● Task requirements
Your reply should consist only of the lines from the one holding "Screen dimensions: 677x438" to the last line of the data below, written out exactly and without pictures.

═══ Data to use

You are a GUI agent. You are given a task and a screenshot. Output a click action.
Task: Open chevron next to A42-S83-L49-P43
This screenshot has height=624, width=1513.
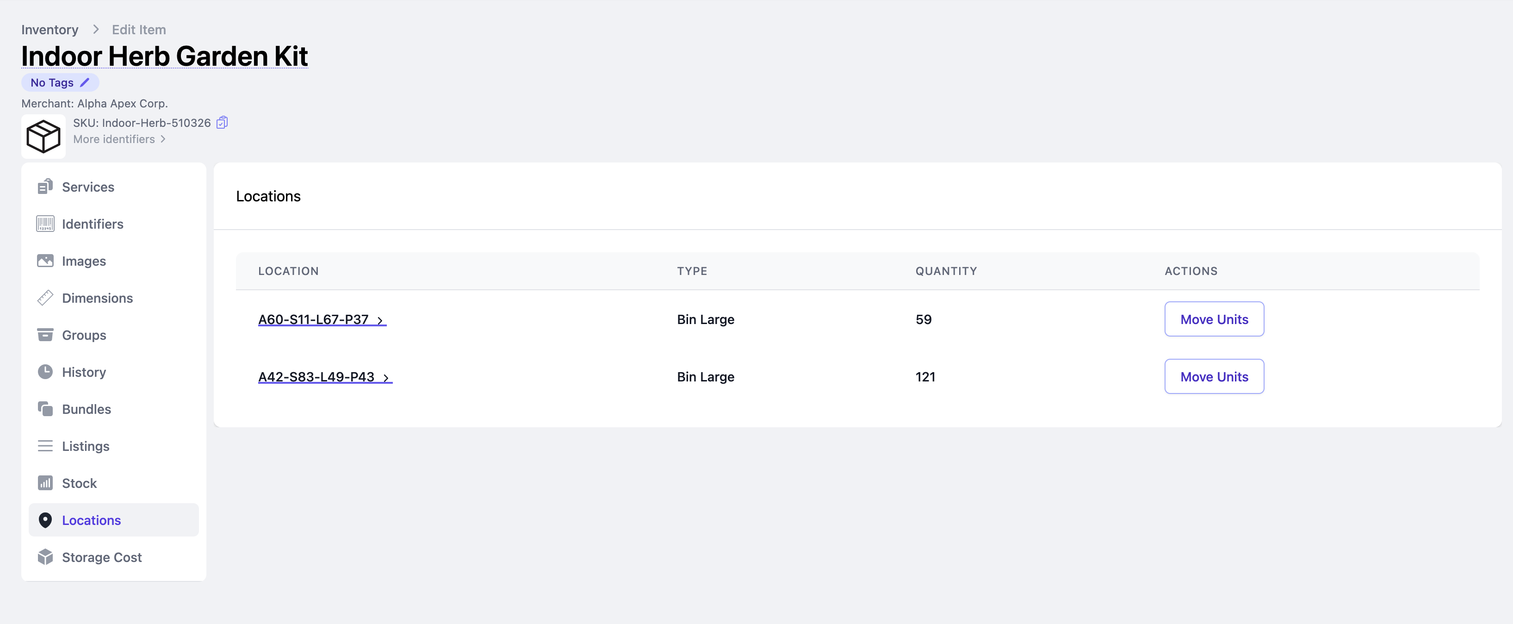pyautogui.click(x=386, y=378)
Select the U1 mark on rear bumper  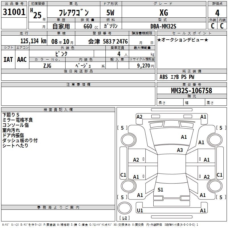[140, 210]
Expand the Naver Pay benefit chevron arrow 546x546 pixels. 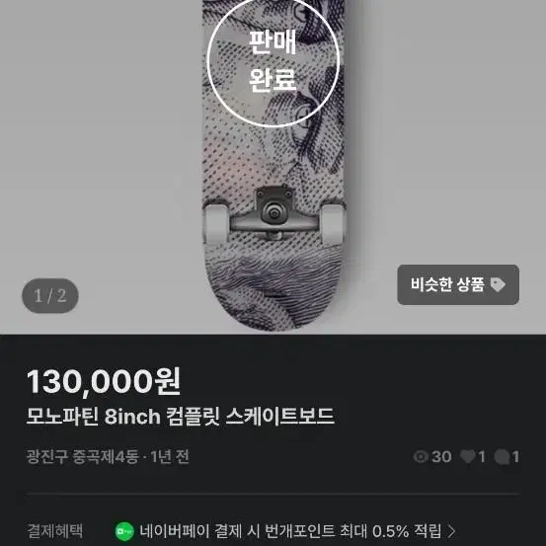pyautogui.click(x=451, y=531)
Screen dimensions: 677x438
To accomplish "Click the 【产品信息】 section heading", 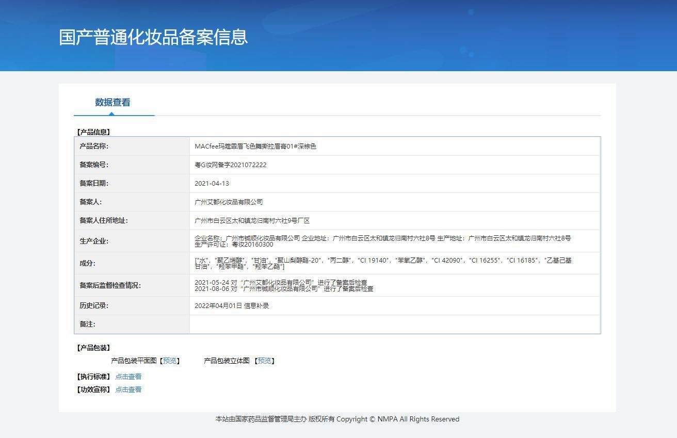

══════

● Finished task
Screen dimensions: 677x438
To accomplish "Click the 【产品信息】 section heading", 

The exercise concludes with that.